Formal language and associated computer program

Metamath is a formal language and an associated computer program (a proof assistant) for archiving and verifying mathematical proofs. Several databases of proved theorems have been developed using Metamath covering standard results in logic, set theory, number theory, algebra, topology and analysis, among others.

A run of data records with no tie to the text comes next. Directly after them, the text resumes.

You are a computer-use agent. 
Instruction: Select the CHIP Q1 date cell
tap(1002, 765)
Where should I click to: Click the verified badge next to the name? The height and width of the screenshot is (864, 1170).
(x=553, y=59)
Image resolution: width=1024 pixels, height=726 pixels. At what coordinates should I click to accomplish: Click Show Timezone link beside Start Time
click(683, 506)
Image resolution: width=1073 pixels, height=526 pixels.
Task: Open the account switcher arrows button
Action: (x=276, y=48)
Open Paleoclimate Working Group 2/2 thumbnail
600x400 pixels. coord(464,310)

By 2023, Metamath had been used to prove 74 of the 100 theorems of the "Formalizing 100 Theorems" challenge. At least 19 proof verifiers use the Metamath format.
The Metamath website provides a database of formalized theorems which can be browsed interactively.

==Metamath language==
The Metamath language is a metalanguage for formal systems. The Metamath language has no specific logic embedded in it. Instead, it can be regarded as a way to prove that inference rules (asserted as axioms or proven later) can be applied.
The largest database of proved theorems follows conventional first-order logic and ZFC set theory.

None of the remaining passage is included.